-- TASK GOAL --
Search the records for the word "button". Copy every line where it appears.

-- TASK INPUTS --
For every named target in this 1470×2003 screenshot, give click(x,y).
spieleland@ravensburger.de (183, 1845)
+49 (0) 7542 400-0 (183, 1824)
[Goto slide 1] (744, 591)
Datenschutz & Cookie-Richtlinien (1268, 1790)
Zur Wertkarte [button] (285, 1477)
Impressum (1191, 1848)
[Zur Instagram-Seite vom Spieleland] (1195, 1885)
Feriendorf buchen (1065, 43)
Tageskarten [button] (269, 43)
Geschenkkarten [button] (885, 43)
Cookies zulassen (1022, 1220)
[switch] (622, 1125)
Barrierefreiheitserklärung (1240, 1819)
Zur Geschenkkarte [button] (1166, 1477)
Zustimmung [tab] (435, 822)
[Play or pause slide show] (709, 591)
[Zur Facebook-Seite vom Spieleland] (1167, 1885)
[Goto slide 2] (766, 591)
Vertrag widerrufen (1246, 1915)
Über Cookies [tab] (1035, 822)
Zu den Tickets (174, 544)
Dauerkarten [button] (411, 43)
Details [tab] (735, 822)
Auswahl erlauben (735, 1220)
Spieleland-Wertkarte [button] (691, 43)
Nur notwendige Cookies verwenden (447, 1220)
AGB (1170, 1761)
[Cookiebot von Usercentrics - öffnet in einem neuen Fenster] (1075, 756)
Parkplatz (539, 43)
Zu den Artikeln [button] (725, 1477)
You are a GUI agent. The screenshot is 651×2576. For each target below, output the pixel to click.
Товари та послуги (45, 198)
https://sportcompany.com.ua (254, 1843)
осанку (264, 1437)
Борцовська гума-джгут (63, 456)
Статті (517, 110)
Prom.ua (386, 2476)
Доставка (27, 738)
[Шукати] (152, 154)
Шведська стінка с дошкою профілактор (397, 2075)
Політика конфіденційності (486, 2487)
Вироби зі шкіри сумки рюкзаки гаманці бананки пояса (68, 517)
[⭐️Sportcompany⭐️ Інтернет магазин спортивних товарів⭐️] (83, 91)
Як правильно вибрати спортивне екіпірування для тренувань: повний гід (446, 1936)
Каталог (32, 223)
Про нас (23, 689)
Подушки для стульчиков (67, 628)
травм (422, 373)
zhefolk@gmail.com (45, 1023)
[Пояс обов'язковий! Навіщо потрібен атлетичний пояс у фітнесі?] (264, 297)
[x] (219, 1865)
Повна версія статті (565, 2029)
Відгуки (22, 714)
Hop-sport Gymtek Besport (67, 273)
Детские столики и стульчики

-- RESPONSE --
Zur Wertkarte [button] (285, 1477)
Tageskarten [button] (269, 43)
Geschenkkarten [button] (885, 43)
Zur Geschenkkarte [button] (1166, 1477)
Dauerkarten [button] (411, 43)
Spieleland-Wertkarte [button] (691, 43)
Zu den Artikeln [button] (725, 1477)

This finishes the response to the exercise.